I ended up shelving the exploit development until the final week of the year, when I was at last able to finish development and testing. Brent offered his time and knowledge of the Metasploit codebase, and we paired up to address the command shell post-session cleanup method. The enhancement added the CommandShellCleanupCommand advanced option, which provides a method for a payload module to register a command that is run after a command shell session has ended, but before the connection is closed. The BusyBox telnetd bind TCP command shell payload
cmd/unix/bind_busybox_telnetd leverages this enhancement to send a
pkill telnetd command when the user aborts the session to successfully clean up after itself. Both the new payload and the HP Jetdirect path traversal arbitrary code execution exploit module are introduced in PR #9364.

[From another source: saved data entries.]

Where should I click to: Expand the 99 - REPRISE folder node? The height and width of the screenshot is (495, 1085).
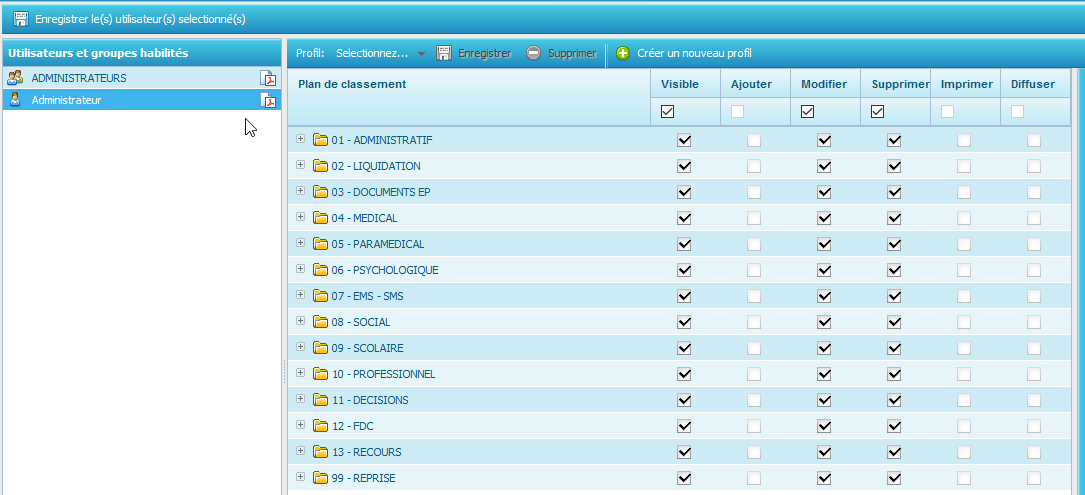tap(300, 477)
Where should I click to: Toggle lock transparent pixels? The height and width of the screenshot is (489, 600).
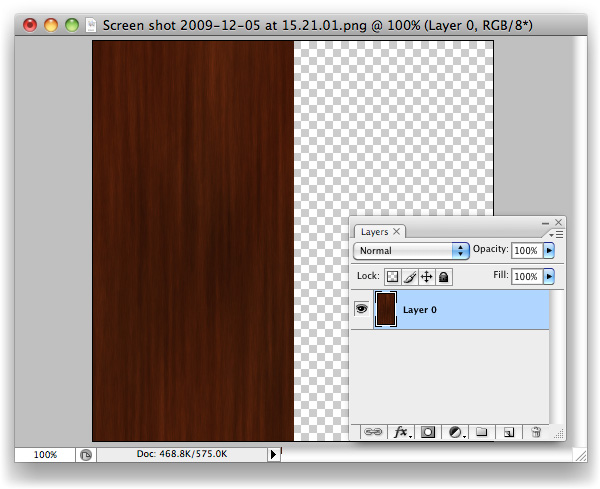393,276
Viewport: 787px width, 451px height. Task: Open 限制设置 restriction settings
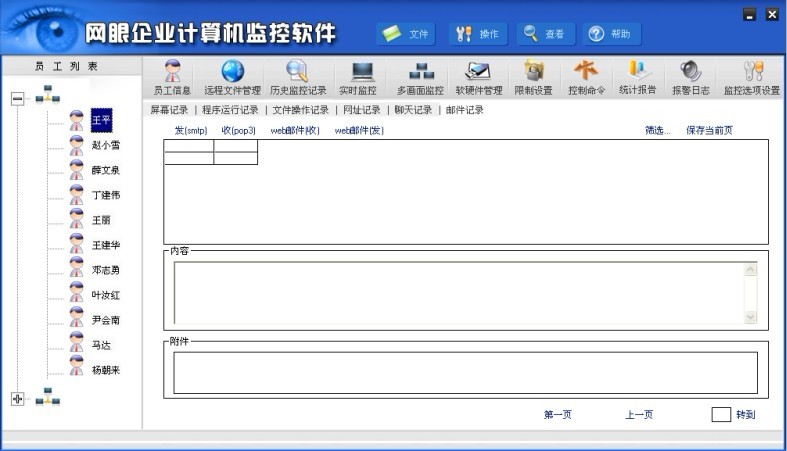click(x=533, y=78)
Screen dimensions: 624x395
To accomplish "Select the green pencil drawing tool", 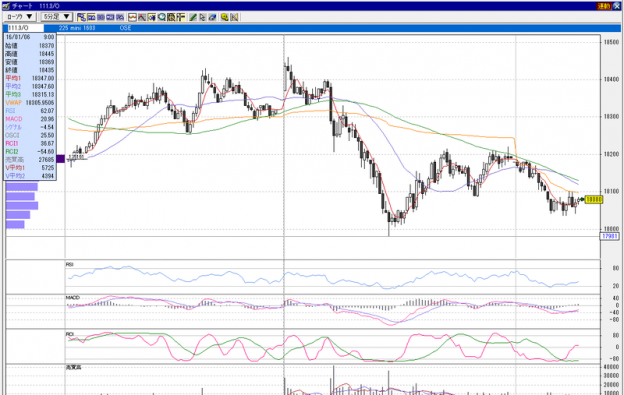I will 193,17.
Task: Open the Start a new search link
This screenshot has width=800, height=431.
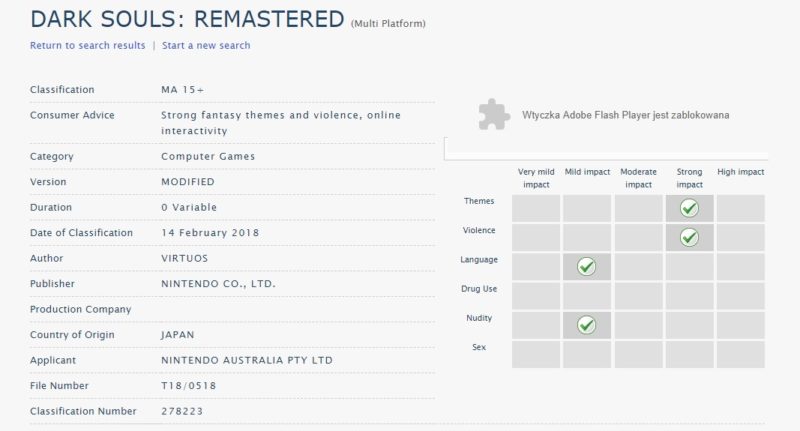Action: pyautogui.click(x=206, y=45)
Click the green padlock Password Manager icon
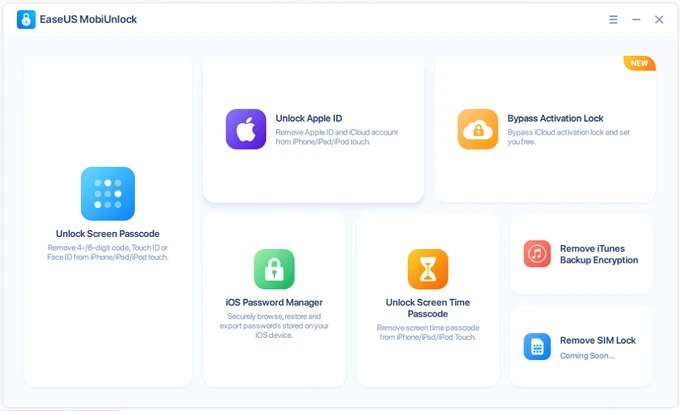Screen dimensions: 680x411 point(274,269)
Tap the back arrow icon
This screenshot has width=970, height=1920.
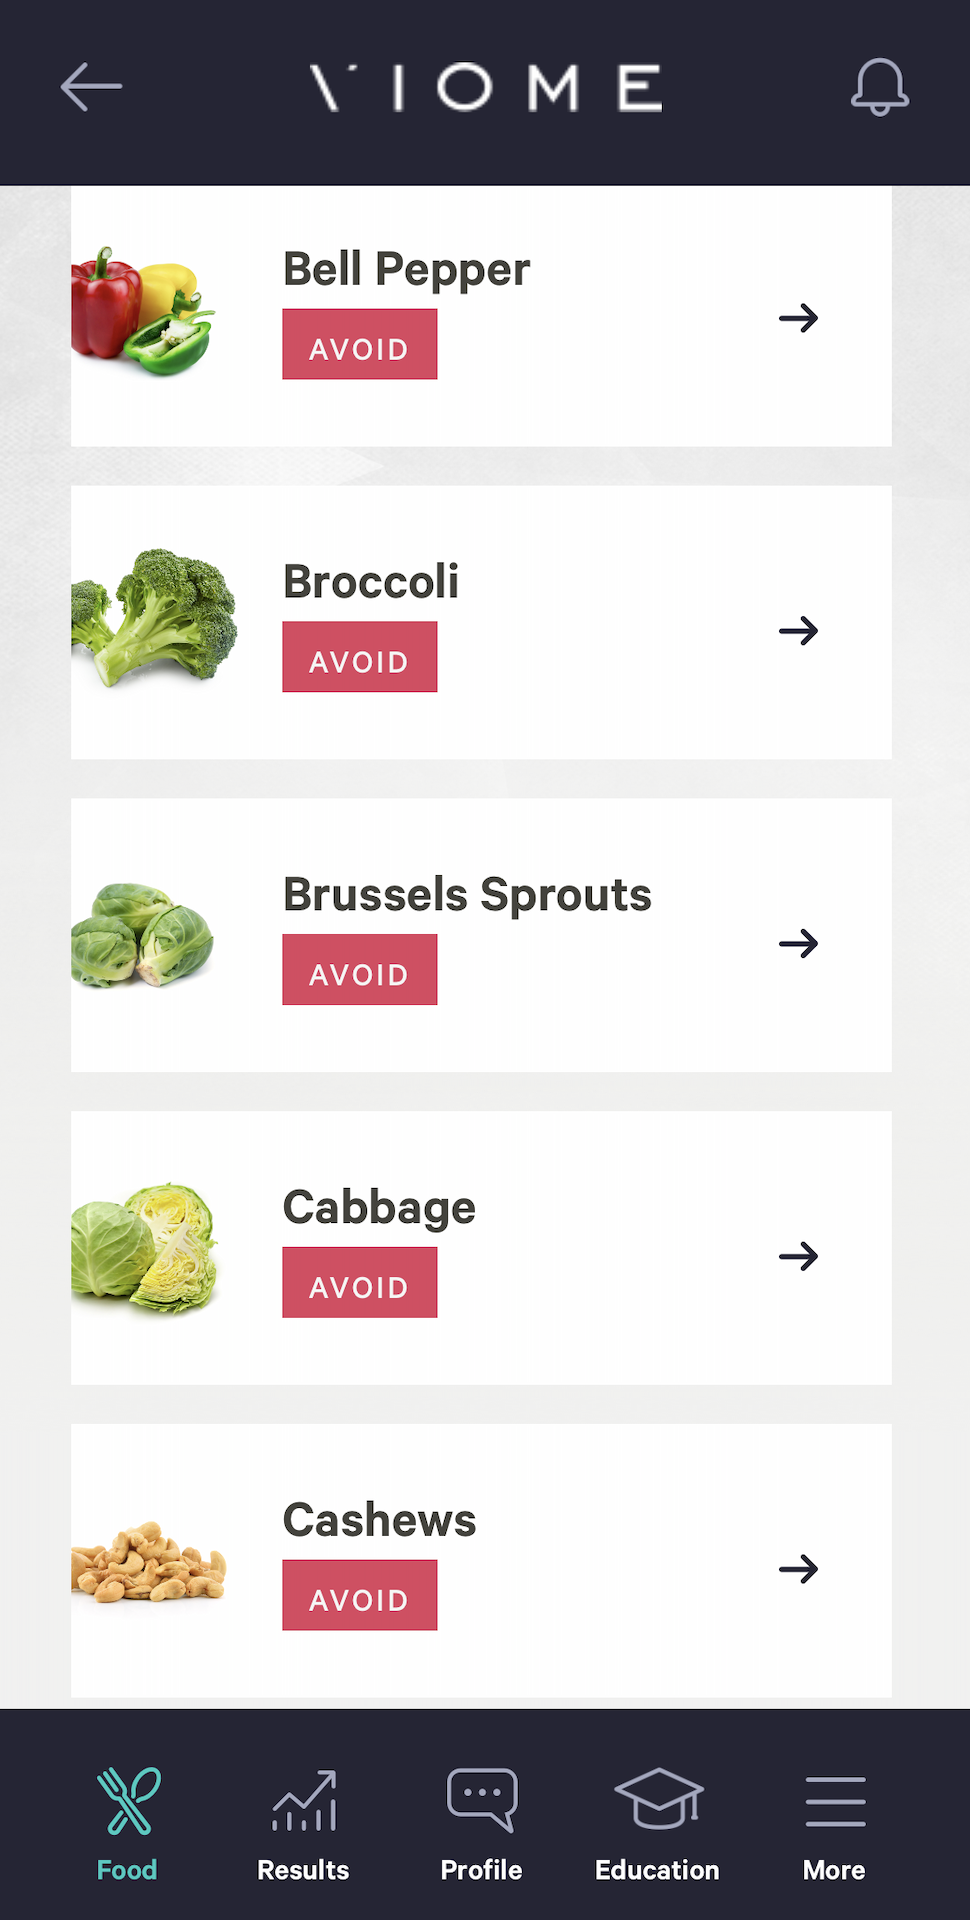point(91,87)
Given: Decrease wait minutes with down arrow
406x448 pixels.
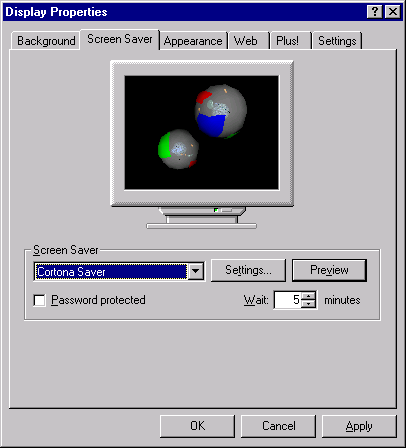Looking at the screenshot, I should tap(309, 303).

Perhaps you were not lucky enough to receive one of the vulnerable printer models in CVE-2017-2741 as a gift this HaXmas and you do not otherwise have legitimate access to one. However, if you have a printer that accepts PJL on port 9100 and you want to send some data in its direction, I’ve included a little HaXmas surprise for you (assuming you are daring enough to pipe the output of my script through netcat to your printer). Clone my HaXmas 2017 PJL Bonus repository and run the following command:
./create_pjl_job.py | nc -v -v <hostname> 9100, where
hostname is the address of your printer.